• [Task prompt] Copy each line of the data that has "icon" in it.

:: Records shown

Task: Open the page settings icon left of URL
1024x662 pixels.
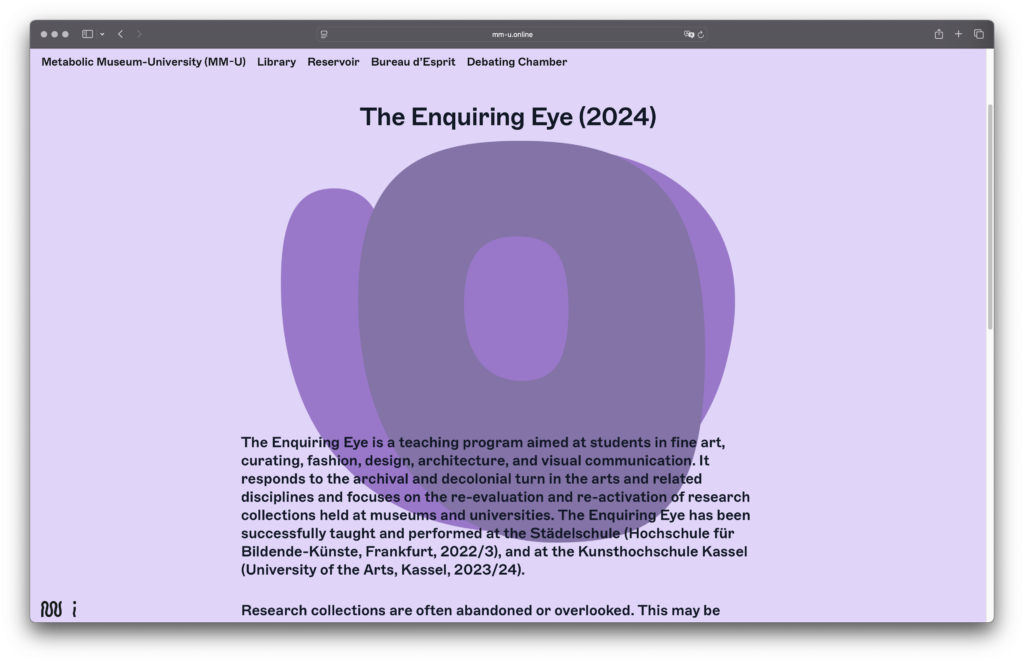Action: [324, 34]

::::
:: Records shown

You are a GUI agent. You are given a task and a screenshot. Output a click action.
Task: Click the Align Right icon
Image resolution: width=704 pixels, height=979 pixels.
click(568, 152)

::::

• [Answer]
Task: Open the page settings icon left of URL
Task: Click the Align Right icon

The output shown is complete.